Even though most of the country has just exited a strict lockdown, the economy doesn’t seem to have suffered too much. The labor market escaped without any massive injuries, PMI business surveys have already rebounded, and core inflation fired up in Q3.

Hence, the economy has been resilient, but markets have also gone too far in pricing in such aggressive rate increases. While inflation is likely to accelerate further as the economy reopens properly, most of that boils down to supply disruptions and energy costs. It’s not the demand-driven inflation the central bank wants to see before hitting the brakes.

Pushback

Bearing everything in mind, the RBA will likely tone down market expectations. Even though it could abandon yield curve control and signal that rates may be raised before 2024, raising them four times next year as the markets currently suggest is also a bridge too far.

Policymakers could simply indicate they don’t expect to raise rates anytime soon or that market pricing is completely unrealistic. This message would be even more powerful if the updated economic forecasts reaffirm that any spike in inflation will be transitory. Those are published three days later on Friday.

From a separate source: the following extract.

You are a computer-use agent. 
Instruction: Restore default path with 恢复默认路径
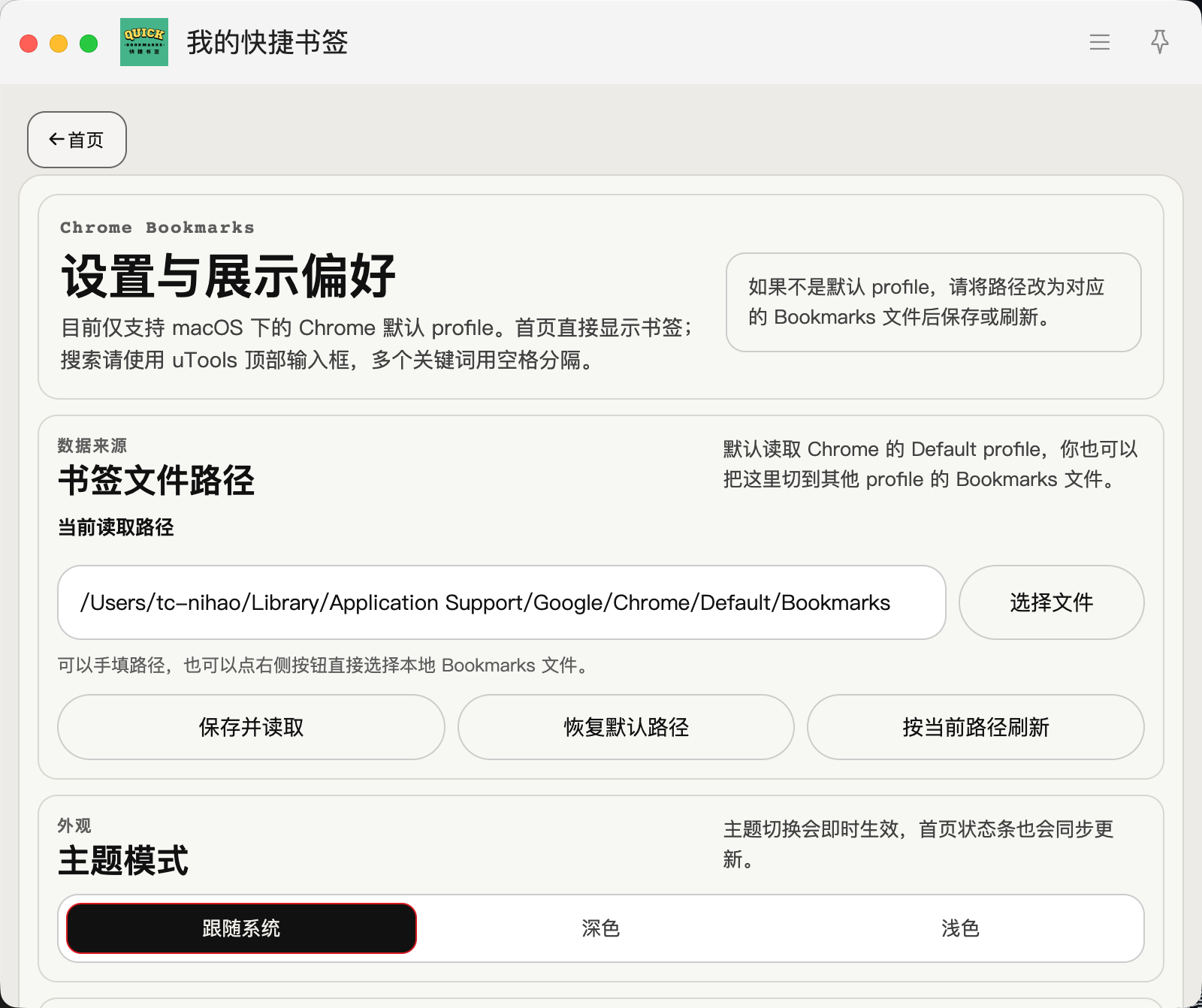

For the RBA, inflation will remain transitory as long as the outlook for wages is subdued. If wages don’t fire up, consumers won’t have the pockets to sustain inflation. There’s also the risk of a slowdown in China, something that could inflict collateral damage on the Australian economy that relies on China to absorb its commodity exports.

Market reaction

It’s a tricky one for the aussie. On the one hand, the RBA will have to break its word and concede that rates are unlikely to stay at current levels until 2024. That is almost certain after it decided not to defend its yield target.

Yet the central bank also needs to nudge the market back into obedience somehow. Allowing yields to stay so elevated could hold back the recovery and exacerbate debt burdens for consumers.

As such, the risks surrounding the Australian dollar from this meeting seem tilted to the downside. If the RBA clarifies its position correctly, Australian yields are likely to retreat, even if the yield target is officially abandoned.

Taking a technical look at aussie/dollar, a retreat could encounter initial support near the 0.7460 zone.

On the upside, if the RBA doesn’t manage to convince markets, the pair could shoot higher for a test of the 0.7600 region.